⟨

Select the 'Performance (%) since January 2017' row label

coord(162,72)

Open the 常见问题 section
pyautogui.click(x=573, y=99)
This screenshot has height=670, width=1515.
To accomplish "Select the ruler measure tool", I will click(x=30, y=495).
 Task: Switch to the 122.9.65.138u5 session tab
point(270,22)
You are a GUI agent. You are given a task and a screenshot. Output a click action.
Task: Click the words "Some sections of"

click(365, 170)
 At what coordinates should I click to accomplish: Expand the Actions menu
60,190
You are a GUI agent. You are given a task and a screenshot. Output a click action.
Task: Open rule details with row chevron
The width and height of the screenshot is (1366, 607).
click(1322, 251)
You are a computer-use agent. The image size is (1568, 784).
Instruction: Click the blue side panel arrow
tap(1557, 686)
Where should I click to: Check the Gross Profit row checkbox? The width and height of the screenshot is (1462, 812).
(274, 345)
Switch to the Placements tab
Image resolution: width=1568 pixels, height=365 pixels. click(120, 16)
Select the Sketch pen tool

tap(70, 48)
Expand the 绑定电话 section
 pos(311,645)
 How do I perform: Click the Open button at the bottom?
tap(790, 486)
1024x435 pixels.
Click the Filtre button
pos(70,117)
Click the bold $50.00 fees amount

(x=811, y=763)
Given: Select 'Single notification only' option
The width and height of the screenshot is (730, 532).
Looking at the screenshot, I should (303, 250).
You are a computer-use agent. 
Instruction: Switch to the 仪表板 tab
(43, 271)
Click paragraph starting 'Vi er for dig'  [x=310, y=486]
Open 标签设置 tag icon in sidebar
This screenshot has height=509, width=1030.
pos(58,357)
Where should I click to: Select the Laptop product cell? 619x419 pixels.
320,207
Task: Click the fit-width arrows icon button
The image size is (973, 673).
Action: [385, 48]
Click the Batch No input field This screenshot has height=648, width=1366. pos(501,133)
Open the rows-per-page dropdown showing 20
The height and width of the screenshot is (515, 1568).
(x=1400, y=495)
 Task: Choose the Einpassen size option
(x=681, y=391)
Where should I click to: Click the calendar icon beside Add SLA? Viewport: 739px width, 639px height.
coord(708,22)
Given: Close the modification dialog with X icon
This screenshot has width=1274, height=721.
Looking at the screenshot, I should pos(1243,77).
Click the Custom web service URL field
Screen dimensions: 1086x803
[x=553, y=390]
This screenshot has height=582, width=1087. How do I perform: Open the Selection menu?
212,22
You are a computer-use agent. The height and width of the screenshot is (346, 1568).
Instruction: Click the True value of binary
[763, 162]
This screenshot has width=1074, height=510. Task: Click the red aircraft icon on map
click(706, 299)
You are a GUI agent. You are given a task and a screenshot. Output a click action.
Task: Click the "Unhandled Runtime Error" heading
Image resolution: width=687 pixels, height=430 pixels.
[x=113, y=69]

⟩

→ **WHAT TO WORK ON**: Extract the listing in its entirety and repeat it exactly.

→ **YOUR RESPONSE**:
Select the 'Performance (%) since January 2017' row label

coord(162,72)

Open the 常见问题 section
pyautogui.click(x=573, y=99)
This screenshot has height=670, width=1515.
To accomplish "Select the ruler measure tool", I will click(x=30, y=495).
 Task: Switch to the 122.9.65.138u5 session tab
point(270,22)
You are a GUI agent. You are given a task and a screenshot. Output a click action.
Task: Click the words "Some sections of"

click(365, 170)
 At what coordinates should I click to accomplish: Expand the Actions menu
60,190
You are a GUI agent. You are given a task and a screenshot. Output a click action.
Task: Open rule details with row chevron
The width and height of the screenshot is (1366, 607).
click(1322, 251)
You are a computer-use agent. The image size is (1568, 784).
Instruction: Click the blue side panel arrow
tap(1557, 686)
Where should I click to: Check the Gross Profit row checkbox? The width and height of the screenshot is (1462, 812).
(274, 345)
Switch to the Placements tab
Image resolution: width=1568 pixels, height=365 pixels. click(120, 16)
Select the Sketch pen tool

tap(70, 48)
Expand the 绑定电话 section
 pos(311,645)
 How do I perform: Click the Open button at the bottom?
tap(790, 486)
1024x435 pixels.
Click the Filtre button
pos(70,117)
Click the bold $50.00 fees amount

(x=811, y=763)
Given: Select 'Single notification only' option
The width and height of the screenshot is (730, 532).
Looking at the screenshot, I should (303, 250).
You are a computer-use agent. 
Instruction: Switch to the 仪表板 tab
(43, 271)
Click paragraph starting 'Vi er for dig'  [x=310, y=486]
Open 标签设置 tag icon in sidebar
This screenshot has height=509, width=1030.
pos(58,357)
Where should I click to: Select the Laptop product cell? 619x419 pixels.
320,207
Task: Click the fit-width arrows icon button
The image size is (973, 673).
Action: [385, 48]
Click the Batch No input field This screenshot has height=648, width=1366. pos(501,133)
Open the rows-per-page dropdown showing 20
The height and width of the screenshot is (515, 1568).
(x=1400, y=495)
 Task: Choose the Einpassen size option
(x=681, y=391)
Where should I click to: Click the calendar icon beside Add SLA? Viewport: 739px width, 639px height.
coord(708,22)
Given: Close the modification dialog with X icon
This screenshot has width=1274, height=721.
Looking at the screenshot, I should pos(1243,77).
Click the Custom web service URL field
Screen dimensions: 1086x803
[x=553, y=390]
This screenshot has height=582, width=1087. How do I perform: Open the Selection menu?
212,22
You are a computer-use agent. The height and width of the screenshot is (346, 1568).
Instruction: Click the True value of binary
[763, 162]
This screenshot has width=1074, height=510. Task: Click the red aircraft icon on map
click(706, 299)
You are a GUI agent. You are given a task and a screenshot. Output a click action.
Task: Click the "Unhandled Runtime Error" heading
Image resolution: width=687 pixels, height=430 pixels.
[x=113, y=69]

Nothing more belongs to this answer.